Simon Willison’s Weblog: Qwen3-235B-A22B-Thinking-2507

Source URL: https://simonwillison.net/2025/Jul/25/qwen3-235b-a22b-thinking-2507/#atom-everything
Source: Simon Willison’s Weblog
Title: Qwen3-235B-A22B-Thinking-2507

Feedly Summary: Qwen3-235B-A22B-Thinking-2507
The third Qwen model release week, following Qwen3-235B-A22B-Instruct-2507 on Monday 21st and Qwen3-Coder-480B-A35B-Instruct on Tuesday 22nd.
Those two were both non-reasoning models – a change from the previous models in the Qwen 3 family which combined reasoning and non-reasoning in the same model, controlled by /think and /no_think tokens.
Today’s model, Qwen3-235B-A22B-Thinking-2507 (also released as an FP8 variant), is their new thinking variant.
Qwen claim “state-of-the-art results among open-source thinking models" and have increased the context length to 262,144 tokens – a big jump from April’s Qwen3-235B-A22B which was "32,768 natively and 131,072 tokens with YaRN".
Their own published benchmarks show comparable scores to DeepSeek-R1-0528, OpenAI’s o3 and o4-mini, Gemini 2.5 Pro and Claude Opus 4 in thinking mode.
The new model is already available via OpenRouter.
But how good is its pelican?
I tried it with "Generate an SVG of a pelican riding a bicycle" via OpenRouter, and it thought for 166 seconds – nearly three minutes! I have never seen a model think for that long. No wonder the documentation includes the following:

However, since the model may require longer token sequences for reasoning, we strongly recommend using a context length greater than 131,072 when possible.
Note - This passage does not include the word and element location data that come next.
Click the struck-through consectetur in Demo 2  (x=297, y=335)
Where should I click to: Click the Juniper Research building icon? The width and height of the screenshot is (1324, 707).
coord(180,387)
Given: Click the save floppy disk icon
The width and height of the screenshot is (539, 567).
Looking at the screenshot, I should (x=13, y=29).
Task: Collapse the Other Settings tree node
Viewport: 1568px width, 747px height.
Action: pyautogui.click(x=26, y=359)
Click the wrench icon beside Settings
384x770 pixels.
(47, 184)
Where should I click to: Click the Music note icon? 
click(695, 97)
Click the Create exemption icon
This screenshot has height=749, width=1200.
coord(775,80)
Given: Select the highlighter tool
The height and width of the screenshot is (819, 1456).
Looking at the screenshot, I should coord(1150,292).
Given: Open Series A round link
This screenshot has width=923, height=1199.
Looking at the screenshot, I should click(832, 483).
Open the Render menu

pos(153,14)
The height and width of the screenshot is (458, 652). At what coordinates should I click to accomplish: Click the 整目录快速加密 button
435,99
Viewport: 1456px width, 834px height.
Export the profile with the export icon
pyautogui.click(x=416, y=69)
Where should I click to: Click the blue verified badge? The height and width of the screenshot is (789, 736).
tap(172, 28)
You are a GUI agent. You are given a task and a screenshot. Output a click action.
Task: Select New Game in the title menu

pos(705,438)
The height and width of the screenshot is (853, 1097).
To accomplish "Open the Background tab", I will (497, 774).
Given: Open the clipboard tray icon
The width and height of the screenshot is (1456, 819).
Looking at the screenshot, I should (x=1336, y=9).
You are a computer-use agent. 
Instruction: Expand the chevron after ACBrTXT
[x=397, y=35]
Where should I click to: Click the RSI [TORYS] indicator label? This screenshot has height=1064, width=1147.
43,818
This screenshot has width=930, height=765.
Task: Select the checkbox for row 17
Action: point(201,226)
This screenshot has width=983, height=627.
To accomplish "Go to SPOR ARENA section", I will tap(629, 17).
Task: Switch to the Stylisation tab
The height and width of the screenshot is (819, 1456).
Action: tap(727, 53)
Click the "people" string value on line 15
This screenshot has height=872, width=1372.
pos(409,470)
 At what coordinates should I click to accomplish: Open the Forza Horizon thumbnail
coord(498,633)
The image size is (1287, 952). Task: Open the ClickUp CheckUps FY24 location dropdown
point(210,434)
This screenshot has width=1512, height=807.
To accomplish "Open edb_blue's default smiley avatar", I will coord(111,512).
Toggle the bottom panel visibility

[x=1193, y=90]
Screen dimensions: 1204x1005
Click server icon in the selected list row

Here’s a copy of that thinking trace. It was really fun to scan through:

The finished pelican? Not so great! I like the beak though:

Via @Alibaba_Qwen
Tags: ai, generative-ai, llms, qwen, pelican-riding-a-bicycle, llm-reasoning, llm-release

AI Summary and Description: Yes

Summary: The text discusses the release of a new AI model, Qwen3-235B-A22B-Thinking-2507, highlighting its advancements in reasoning capabilities and increased context length. This development is pertinent for professionals in AI, particularly in areas relating to the evolution of large language models (LLMs) and their security considerations.

Detailed Description:

The text highlights the launch of the Qwen3-235B-A22B-Thinking-2507 model, an upgrade in the Qwen AI series, focused on enhancing reasoning abilities. Key aspects include:

– **Model Variants and Releases**: This model follows previous non-reasoning models in the series and reflects a strategic shift in design.
– **Enhanced Context Length**: A significant increase in context length to 262,144 tokens from earlier limits, which allows for more extensive data input and potentially more accurate reasoning capabilities.
– **Comparison with Competitors**: Qwen claims their model achieves competitive performance against other notable models like DeepSeek-R1-0528, OpenAI’s releases, and others, thereby reinforcing their position in the open-source community.
– **Performance Observations**: An anecdote about the model’s processing time when generating an SVG of a pelican highlights the model’s new thinking capabilities and raises questions about efficiency and practical application in real-time scenarios.
– **Documentation and Recommendations**: The model documentation suggests using a context length greater than 131,072 tokens for optimal reasoning performance.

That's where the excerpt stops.